L’Australie tient son héros silencieux. Dans un 0-0 rugueux face au Paraguay qui a tout de même validé le billet des Socceroos pour les 32es de finale, un nom revenait dans tous les couloirs du vestiaire : Jordy Bos.

Bos, piston renversé et moteur de l’attaque

Aligné côté droit alors qu’il brille habituellement à gauche, le latéral de Feyenoord n’a pas seulement dépanné. Il a pris le couloir, l’a retourné, et l’a fait sien.

Il a créé le plus d’occasions, tenté le plus de tirs, réussi le plus de dribbles. Toujours en duo avec Cristian Volpato, il a constamment pris l’intervalle, attaquant la profondeur comme un ailier plus que comme un simple défenseur.

Nestory Irankunda n’a pas cherché à mesurer ses mots après le coup de sifflet final : « C’est le meilleur joueur du monde, Jordy Bos. Meilleur piston du monde, il est tellement talentueux, et quel gars. Il a été énorme à droite aujourd’hui, il est monté très haut sur le terrain et il a montré des éclairs de ce qu’il sait faire avec le ballon. On a toujours connu Jordy pour ses grandes choses, aujourd’hui il a été incroyable. »

Sur le terrain, sa prestation a réveillé des souvenirs. Certains ont pensé à Gareth Bale, ce latéral devenu superstar, passé de la ligne défensive à la lumière de Madrid. Bos, lui, a grandi en regardant un autre gaucher couper vers l’intérieur, frapper fort, toujours le même geste, toujours la même menace : Arjen Robben.

« Malheureusement, je n’ai pas marqué comme lui, mais j’ai essayé, j’ai tout donné, a-t-il reconnu. Je pense que j’aurais pu en mettre un ou deux. À partir de maintenant, si tout le monde met son meilleur pied en avant et qu’on se crée des occasions, il faudra juste les finir. Le ciel est la limite. »

Le message est clair : l’Australie n’est pas venue pour simplement participer.

Herrington, 18 ans et déjà dans l’histoire

Sur l’autre flanc de la défense à trois, loin des projecteurs braqués sur Bos, un autre visage a marqué la soirée. Lucas Herrington, 18 ans, est devenu le plus jeune Australien à débuter un match de Coupe du monde, chipant au passage le record… à Irankunda lui-même.
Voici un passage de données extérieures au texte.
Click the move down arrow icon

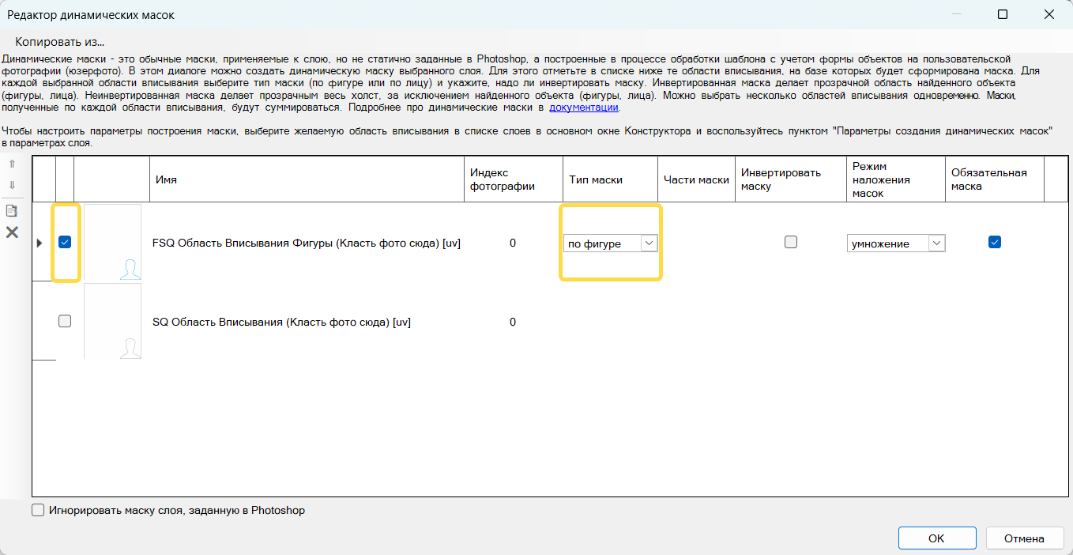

Pas de grandes effusions, pas de gestes spectaculaires à chaque ballon. Juste une prestation propre, appliquée, presque discrète, mais terriblement prometteuse. Sa courbe de progression, elle, est tout sauf discrète. Le défenseur est déjà suivi par plusieurs grands clubs européens, dont le Barça.

Les rumeurs, pourtant, glissent sur lui. « Je suis ici pour la Coupe du monde, c’est ma priorité. Je veux juste aider l’équipe au maximum, on verra le reste après », a-t-il posé, comme une évidence.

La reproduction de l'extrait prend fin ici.